In the past year, there has been a global shipping container shortage. As a result, rates have skyrocketed and there has been an increase in issues all along the supply chain. This has disrupted global trade in unforeseen ways.
How It Started
The issues began in early 2020, when due to the COVID-19 pandemic, lockdowns went into place all over the world. Companies stopped producing their materials and products, and global trade drastically declined. As a result, many companies began shipping less goods. Less countries were exporting or importing, and shipping containers were left empty. Consequently, empty containers began to pile up instead of ending up at their next destination.
With so many storage units stocked in one place, shipping decreased even as industry professionals started going back to work. A large amount became halted at inland container depots, instead of heading back to Asia to be filled and continue along the trade routes. Backlogs of containers and goods became prevalent, and as different countries went into lockdowns at different times, supply chains backed up even more.
During this time, most industries were affected. According to EY.com writer Sean Harapko, serious disruptions effected 57% of companies. 72% reported a negative effect on their company. Certain industries were effected more than others, with 97% of industrial product and automotive companies stating that the pandemic had a negative effect on their business.
Eventually, the trading industry started up again. Once this happened, China reportedly gained a monopoly on the containers. China produces a large amount of consumer goods for internal trade. Due to this, they tend to have more storage containers, and choose where to send them next. If someone is not next on the list, it may be a while before they receive the boxes they need. In turn, this also effects other equipment used along the internal supply chain. America and many other countries rely on these systems and have become dependent on the equipment.
Second, during the pandemic, whilst main facilities were closed, online shopping and ordering soared. It has been reported that in 2020, there was an increase of $105 billion in the ecommerce industry, which is already a several hundred-billion-dollar industry. It hit $598.02 billion in 2019 followed by $791.70 billion in 2020. Experts believe that the pandemic has accelerated e-commerce by two years. Innovations in fulfillment were pushed due to supply chain woes, and many stores assisted with same-day delivery for various merchants. All of this led to further issues in the supply chain, as more orders, both individual and bulk, meant the need for more shipping containers.
Unrelated Issues Affect Supply Chains
A third dilemma that impacted the industry was the Suez Canal blockage in March. The Ever Given, the ship that was stuck in the canal, was trapped for nearly 7 days. While it has now been several months since the blockage, shipping lines are still recovering. The Suez Canal accounts for 13% of passage of global sea trade. During the blockage, many ships were impacted, delaying shipments. Many of the ships stopped in this canal contained shipping containers, meaning they could not make it to their next destinations on time.

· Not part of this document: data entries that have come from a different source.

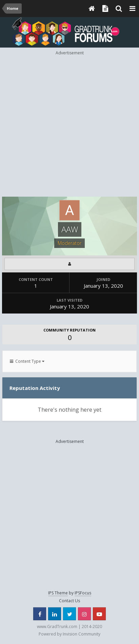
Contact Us (70, 601)
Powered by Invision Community (70, 634)
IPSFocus (83, 593)
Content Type (27, 361)
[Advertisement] (70, 126)
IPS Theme (58, 593)
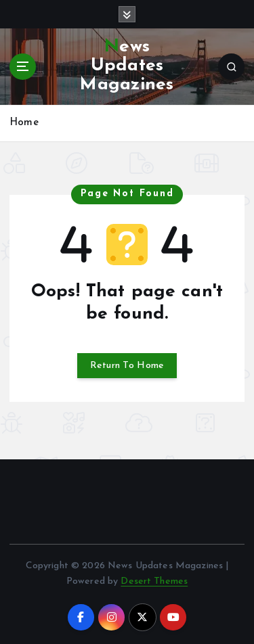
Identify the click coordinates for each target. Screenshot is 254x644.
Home (24, 122)
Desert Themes (154, 581)
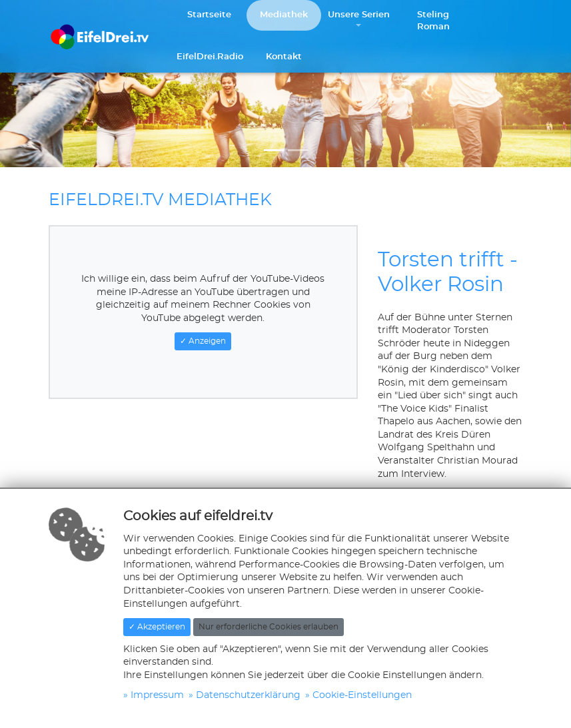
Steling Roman (433, 21)
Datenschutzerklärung (248, 695)
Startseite (209, 15)
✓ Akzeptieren (157, 627)
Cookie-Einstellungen (362, 695)
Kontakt (284, 57)
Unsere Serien (358, 15)
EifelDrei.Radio (210, 57)
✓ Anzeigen (203, 341)
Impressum (157, 695)
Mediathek (284, 15)
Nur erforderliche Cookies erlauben (269, 627)
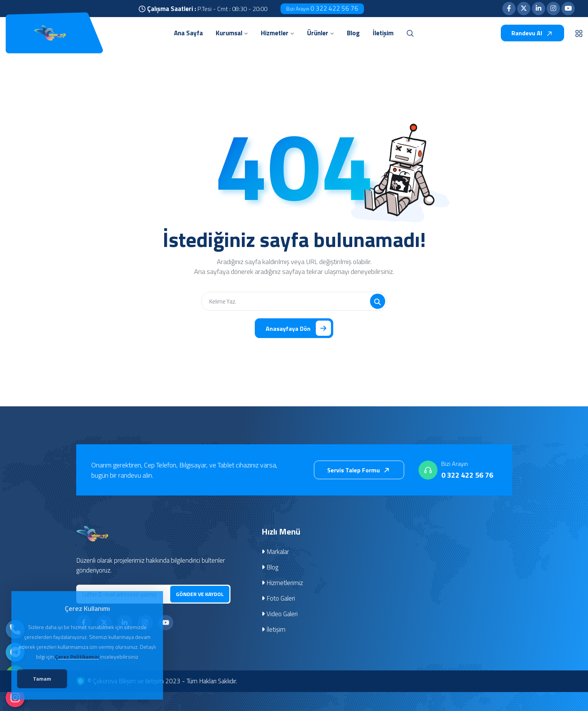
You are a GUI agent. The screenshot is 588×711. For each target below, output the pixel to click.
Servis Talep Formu (360, 470)
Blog (270, 567)
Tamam (42, 678)
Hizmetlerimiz (282, 583)
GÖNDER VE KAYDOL (200, 594)
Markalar (275, 552)
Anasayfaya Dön (298, 328)
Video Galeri (279, 614)
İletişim (273, 629)
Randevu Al (532, 33)
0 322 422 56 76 (322, 8)
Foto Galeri (278, 598)
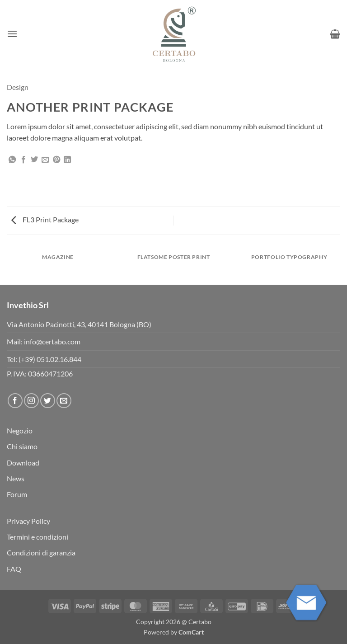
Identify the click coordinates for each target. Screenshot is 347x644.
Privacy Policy (28, 521)
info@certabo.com (52, 341)
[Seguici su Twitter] (47, 400)
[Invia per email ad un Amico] (45, 160)
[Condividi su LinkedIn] (67, 160)
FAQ (14, 569)
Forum (17, 494)
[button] (12, 33)
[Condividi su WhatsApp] (12, 160)
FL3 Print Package (45, 219)
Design (18, 87)
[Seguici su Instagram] (31, 400)
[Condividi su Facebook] (23, 160)
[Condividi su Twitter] (34, 160)
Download (23, 462)
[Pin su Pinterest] (56, 160)
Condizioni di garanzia (41, 552)
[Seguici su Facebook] (15, 400)
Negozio (19, 430)
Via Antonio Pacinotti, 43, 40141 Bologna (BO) (79, 324)
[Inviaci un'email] (64, 400)
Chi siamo (22, 446)
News (15, 478)
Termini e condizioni (38, 536)
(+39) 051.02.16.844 (50, 359)
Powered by (174, 632)
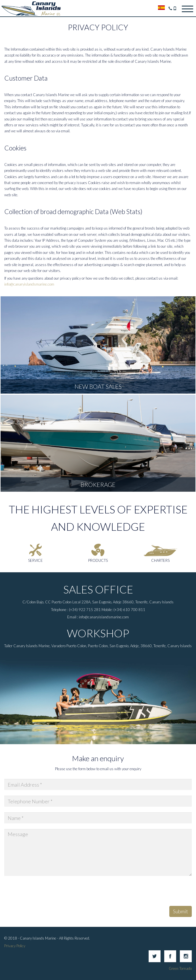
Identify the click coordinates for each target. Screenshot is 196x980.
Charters (160, 560)
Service (35, 560)
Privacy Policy (14, 946)
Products (98, 560)
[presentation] (47, 892)
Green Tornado (180, 968)
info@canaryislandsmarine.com (29, 284)
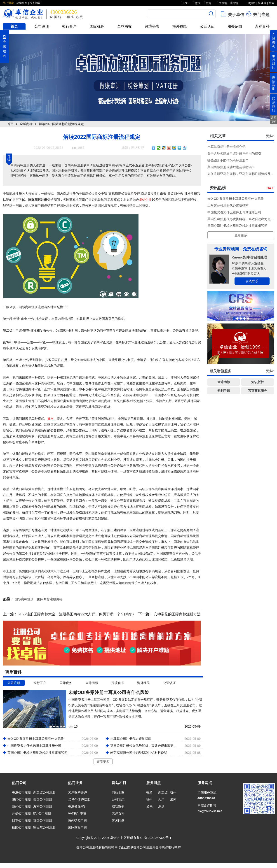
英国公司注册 (43, 820)
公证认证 (207, 26)
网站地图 (118, 792)
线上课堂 (8, 3)
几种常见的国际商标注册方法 (177, 614)
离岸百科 (262, 26)
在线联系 (252, 281)
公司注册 (41, 26)
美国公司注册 (43, 799)
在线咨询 (274, 40)
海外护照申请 (78, 820)
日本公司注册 (21, 820)
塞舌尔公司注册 (44, 827)
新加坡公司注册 (44, 792)
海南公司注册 (43, 806)
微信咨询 (274, 83)
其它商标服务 (257, 391)
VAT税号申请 (77, 813)
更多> (270, 136)
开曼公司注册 (21, 813)
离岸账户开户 (78, 792)
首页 (14, 26)
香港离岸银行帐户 (168, 847)
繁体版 (262, 3)
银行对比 (274, 62)
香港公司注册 (21, 792)
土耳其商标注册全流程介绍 (226, 147)
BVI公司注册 (42, 813)
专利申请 (224, 391)
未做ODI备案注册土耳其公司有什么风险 (236, 198)
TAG (185, 3)
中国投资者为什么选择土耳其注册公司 (234, 212)
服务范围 (234, 26)
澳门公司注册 (21, 799)
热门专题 (257, 14)
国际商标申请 (78, 827)
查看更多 (103, 762)
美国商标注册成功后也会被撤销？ (231, 167)
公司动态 (118, 799)
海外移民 (179, 26)
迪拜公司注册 (21, 806)
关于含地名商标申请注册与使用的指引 (234, 153)
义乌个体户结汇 (79, 799)
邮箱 (234, 3)
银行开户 (69, 26)
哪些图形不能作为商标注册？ (228, 160)
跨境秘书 (152, 26)
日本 (50, 418)
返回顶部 (273, 120)
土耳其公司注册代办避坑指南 (228, 205)
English (251, 3)
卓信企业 (145, 199)
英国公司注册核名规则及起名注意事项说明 (238, 226)
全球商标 (124, 26)
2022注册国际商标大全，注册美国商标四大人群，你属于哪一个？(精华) (76, 614)
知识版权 (257, 382)
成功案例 (22, 3)
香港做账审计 (78, 806)
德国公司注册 (21, 827)
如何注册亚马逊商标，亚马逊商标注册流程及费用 (242, 174)
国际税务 (97, 26)
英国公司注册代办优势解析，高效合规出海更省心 (242, 219)
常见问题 (35, 3)
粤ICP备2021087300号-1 (154, 838)
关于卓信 (232, 14)
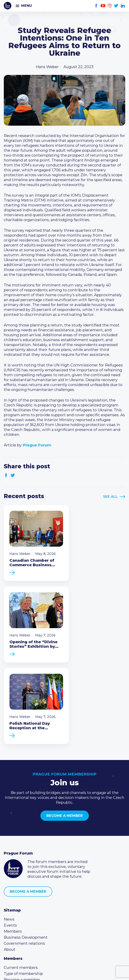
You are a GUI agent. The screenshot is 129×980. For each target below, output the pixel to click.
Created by (64, 973)
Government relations (24, 852)
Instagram (110, 6)
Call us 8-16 (14, 907)
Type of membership (23, 883)
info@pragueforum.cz (29, 919)
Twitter (116, 6)
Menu (26, 5)
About (10, 858)
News (9, 828)
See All (110, 496)
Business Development (26, 846)
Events (10, 834)
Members (13, 840)
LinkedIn (123, 6)
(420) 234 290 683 (25, 913)
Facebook (96, 6)
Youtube (103, 6)
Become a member (64, 724)
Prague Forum (8, 6)
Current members (21, 877)
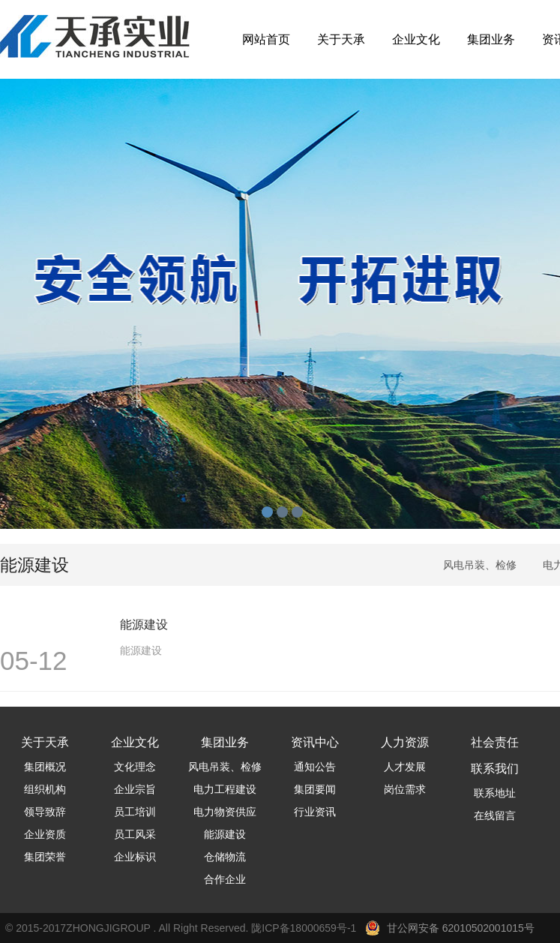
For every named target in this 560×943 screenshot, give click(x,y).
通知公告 (315, 767)
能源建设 (225, 834)
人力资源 (405, 742)
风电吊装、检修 (480, 565)
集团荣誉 (45, 857)
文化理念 (135, 767)
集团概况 (45, 767)
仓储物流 (225, 857)
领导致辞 (45, 812)
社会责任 (495, 742)
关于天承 (341, 39)
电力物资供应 (225, 812)
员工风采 (135, 834)
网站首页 (266, 39)
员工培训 (135, 812)
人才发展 (405, 767)
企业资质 (45, 834)
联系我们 (495, 768)
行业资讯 (315, 812)
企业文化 (416, 39)
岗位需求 (405, 789)
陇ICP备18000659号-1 (307, 928)
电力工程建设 (225, 789)
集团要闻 (315, 789)
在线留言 (495, 815)
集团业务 (491, 39)
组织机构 (45, 789)
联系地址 (495, 793)
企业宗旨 (135, 789)
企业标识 (135, 857)
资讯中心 (315, 742)
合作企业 (225, 879)
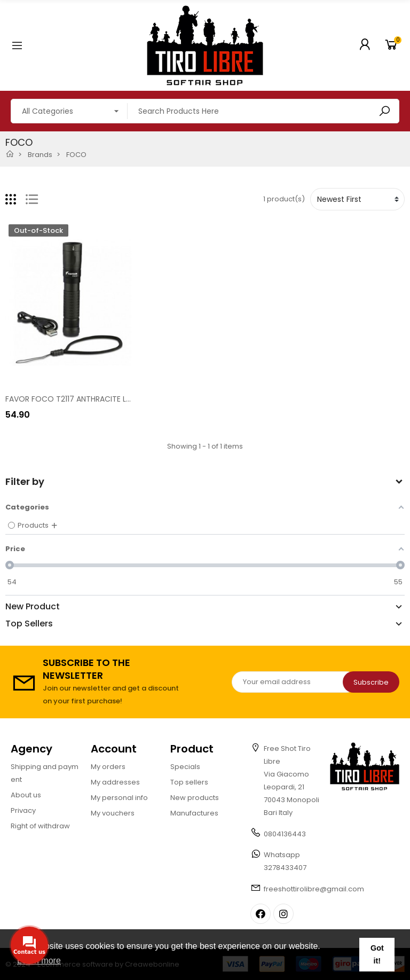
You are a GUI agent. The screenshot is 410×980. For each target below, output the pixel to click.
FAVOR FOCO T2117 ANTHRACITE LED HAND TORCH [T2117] (108, 399)
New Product (33, 607)
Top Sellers (29, 624)
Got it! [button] (377, 954)
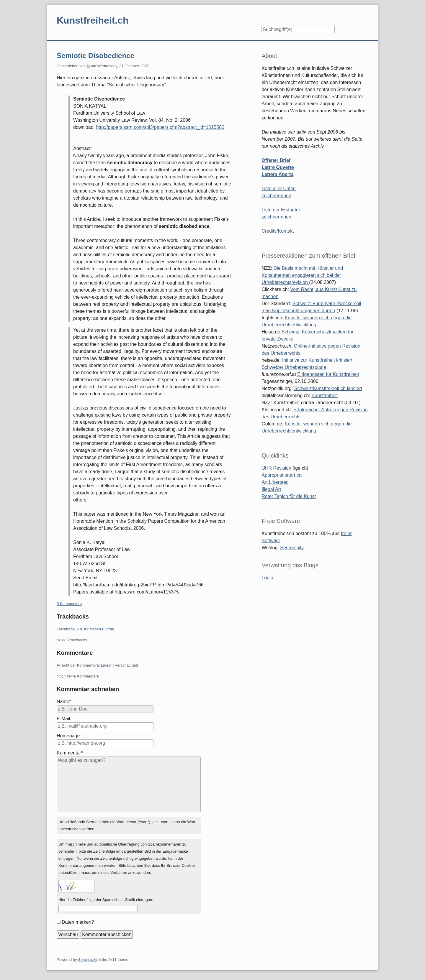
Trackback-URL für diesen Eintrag (85, 629)
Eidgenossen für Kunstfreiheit (328, 374)
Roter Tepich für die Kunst (289, 496)
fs (88, 66)
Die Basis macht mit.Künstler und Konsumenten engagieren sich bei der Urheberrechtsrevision (302, 275)
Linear (106, 665)
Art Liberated (275, 482)
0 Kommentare (69, 604)
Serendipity (292, 547)
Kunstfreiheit (324, 395)
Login (267, 578)
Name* (64, 702)
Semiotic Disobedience (96, 56)
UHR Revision (276, 468)
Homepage (68, 736)
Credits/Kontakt (278, 231)
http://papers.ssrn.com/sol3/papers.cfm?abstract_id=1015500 (160, 127)
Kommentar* (70, 752)
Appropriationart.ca (281, 475)
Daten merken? (78, 922)
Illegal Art (271, 489)
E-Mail (63, 719)
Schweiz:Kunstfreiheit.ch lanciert (328, 388)
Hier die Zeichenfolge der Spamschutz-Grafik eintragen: (105, 900)
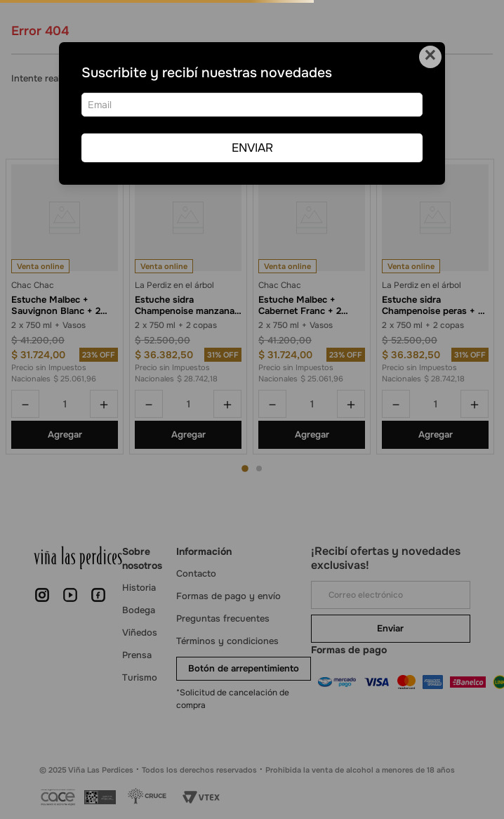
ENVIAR (252, 148)
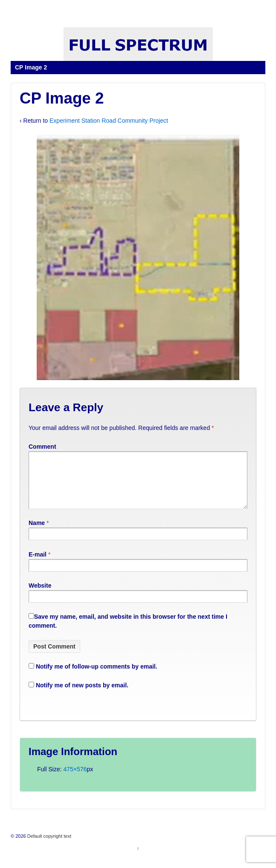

The Ever Given itself was not able to unload some of its cargo, which consisted of 18,000 shipping containers, due to its delays. After being stuck in the canal, it was then stopped in a lake off of the canal for months. During this time, the involved parties tried to negotiate compensation for the delay. Consequently, the ship arrive far too late for many of the seasonal clothing products onboard. It only arrived in late July, compared to its initial predicted arrival date, which was early spring.
Additionally, various global problems not necessarily related to the pandemic effected global change, and in turn the shipping containers. Texas was hit with a cold snap this winter, freezing the state. This heavily impacted industries that use plastic products. Hurricanes, tornadoes, and tropical storms also impacted various parts of the world, leading to more problems.
Now, a solution to combat these issues could be to produce more shipping containers. However, only a small number of Chinese manufacturers produce these containers, and then lease them out to shipping companies. Even if those companies wanted to produce more, it would be a small amount being produced at a time. Moreover, less containers were produced in 2020 due to shutdowns and as a result companies are still trying to catch-up to the required production and replacement numbers, let alone increase production.
Over a year and a half has passed since COVID-19 was discovered and we are still feeling the negative impacts on supply chain and shipping container shortages. Experts predict this will likely continue throughout the rest of the year and into 2022.